A total of 338 aMCI patients from two hospital-based cohorts were used in analysis. All patients were classified into 1) verbal, visual, or both, 2) early or late, and 3) single or multiple-domain aMCI according to the modality, severity of memory dysfunction, and multiplicity of involved cognitive domains, respectively. Patients were followed up, and conversion to dementia within 3 years was defined as the primary outcome. Our patients were divided into a training data set and a validation data set. The associations of potential covariates with outcome were tested, and nomogram was constructed by logistic regression model. We also developed another model with APOE data, which included 242 patients.
Results:
In logistic regression models, both modalities compared with visual only (OR 4.44, 95% CI 1.83–10.75, p = 0.001), late compared to early (OR 2.59, 95% CI 1.17–5.72, p = 0.019), and multiple compared to single domain (OR 3.51, 95% CI 1.62–7.60, p = 0.002) aMCI were significantly associated with dementia conversion within 3 years. A nomogram incorporating these clinical variables was constructed on the training data set and validated on the validation data set. Both nomograms with and without APOE data showed good prediction performance (c-statistics ≥ 0.75).
Conclusions:
This study showed that several neuropsychological profiles of aMCI are significantly associated with imminent dementia conversion, and a nomogram incorporating these clinical subtypes is simple and useful to help to predict disease progression.
INTRODUCTION
Mild cognitive impairment (MCI), especially the amnestic form, is regarded as a transitional state between normal aging and Alzheimer’s disease (AD) [1, 2]. However, not all amnestic MCI (aMCI) patients progress to AD dementia (ADD); some remain stable or even revert to normal cognition [3 –5], suggestive of a heterogeneous entity. Thus, finding good predictors for AD progression in aMCI patients has attracted considerable attention because of the clinical implications of such a model.
Previous studies investigated several neuropsychological characteristics which are predictable of the progression of aMCI to ADD. Poor performance in episodic memory tests, cognitive impairment in other domains such as frontal/executive function, and depression are all known to predict conversion to AD in aMCI subjects [6 –9]. In fact, even among aMCI subjects, those with more severe memory impairment or multi-domain cognitive deficits have higher AD conversion rates than those with milder memory impairment or only memory involvement [2 , 11].Also, the study from our group found that aMCI patients with verbal memory dysfunction had a higher risk of dementia conversion than patients with visual only memory dysfunction [12]. However, while these studies have shown differences at the group level, they did not predict the risk of dementia at the individual level. Therefore, it is crucial to develop risk prediction models that can distinguish individuals who would convert to ADD from those who would not.

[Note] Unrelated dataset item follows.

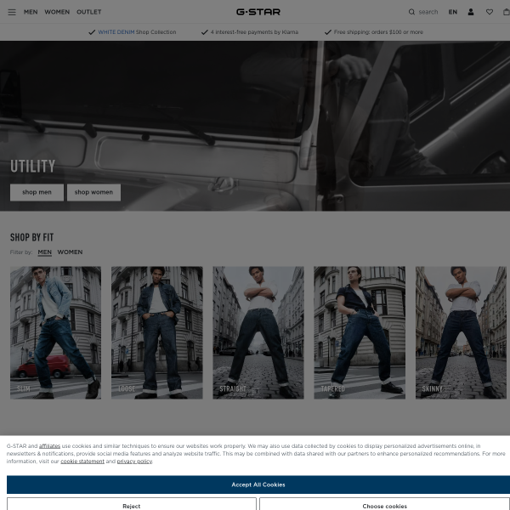Open the cookie statement link
The height and width of the screenshot is (510, 510).
tap(82, 462)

The risk prediction model has been widely used in the field of medicine for prediction of cancer risk or cardiovascular disease prognosis. The proper use of risk prediction models, such as the nomogram, is important for patient counseling, management, risk stratification, and sometimes for the determination of early enrollment in clinical trials. Among many risk prediction models, the nomogram method isclinically useful because it is graph-based and simple, which makes it easy to communicate with patients.
In this study, we therefore aimed to construct a nomogram to predict the risk of dementia in aMCI patients using clinical features and neuropsychological results. We hypothesized that various clinical and neuropsychological features of aMCI would have independent effects on the risk of dementia conversion, and that a combination of those features could make it feasible to accurately and intuitively predict dementia conversion at the individual level.
METHODS
Subjects
A total of 338 aMCI patients, who had been followed at least three years after baseline neuropsychological tests, were included from two separate registry studies: 107 aMCI patients from the Memory Disorder Clinic in Samsung Medical Center (Enrolled from June 2007 to December 2011) and 231 aMCI patients from the Clinical Research Center for Dementia of South Korea (CREDOS) study, a nationwide multicenter cohort study of cognitive disorders involving 31 memory disorder clinics at universities and general hospitals in South Korea (Enrolled from November 2005 to December 2011) [13]. These two cohorts used a common standardized diagnostic assessment, including diagnostic criteria for normal cognition, MCI, and AD. All aMCI subjects met the following criteria based on Petersen’s criteria for MCI: 1) subjective memory complaint by patients or caregivers; 2) normal general cognition as defined by scores on the Korean version of the Mini-Mental State Examination (MMSE) within 1.0 SD of the norms for age- and education-matched normal subjects; 3) normal activities of daily living (ADL), as judged not only clinically but also using the ADL scale described below; 4) objective memorydysfunction evidenced by low scores (≥1.0 SD below the norms) on either verbal or visual memory tests; and 5) not demented.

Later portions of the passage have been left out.